Here, we have already deviated from the pure substance of the book, but we could go even further.
Let us suppose that our agitated sailors are in a room with one mobile wall (a nightmare scenario frequently seen on the silver screen).
The incessant impacts of the fighters on this wall create a force that pushes it. This force, reduced to a surface unit, explains the notion of pressure.
By pushing against this wall, our crowd applies work that is greater than the resistance.
Here we see an equivalence spring up between work and heat that, at a fundamental level, are simply two mechanical energies: one ordered and the other disordered. The first principle of thermodynamics is illustrated by this.
We can see that the incidence of an average blow on the wall is rarely normal.
Therefore, an average fighter will have a trajectory that will be reflected off the wall. And only the normal component of its speed will be able to push (or transfer work to) the wall.
Thus, we see that it will be impossible for the crowd (taken to mean a gas) to give all its energy to a mobile wall.
The fundamental mechanism that leads to the second principle of thermodynamics has just been demonstrated.
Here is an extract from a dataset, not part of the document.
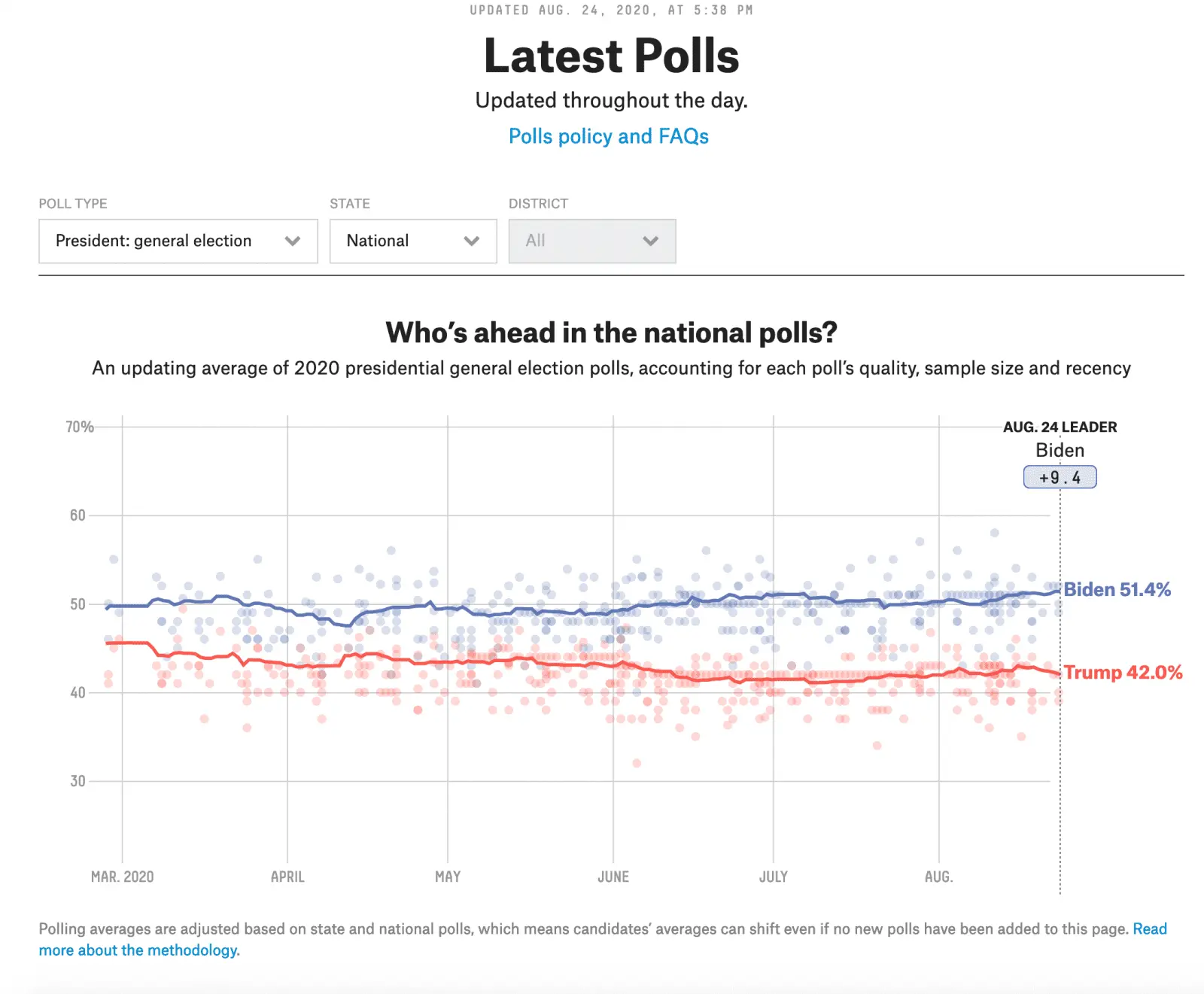Open the State dropdown showing National
1204x994 pixels.
412,241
These “light-hearted” images, which will perhaps not please everyone, were an oral support for the presentation of different transport phenomena by one of the authors. We hope that the reader, once they have studied this book, will want to return to this text. They will then have understood, we hope, the images that lead to the development of thermodynamics.
And if this text has a moral, it would be: Writing down thermodynamics, just like thermal science, is based on continuous equations. The fundamentals of physics that determine these phenomena arise from the field of the discontinuous: discontinuity of matter, divided into particles; discontinuity of light, divided into photons.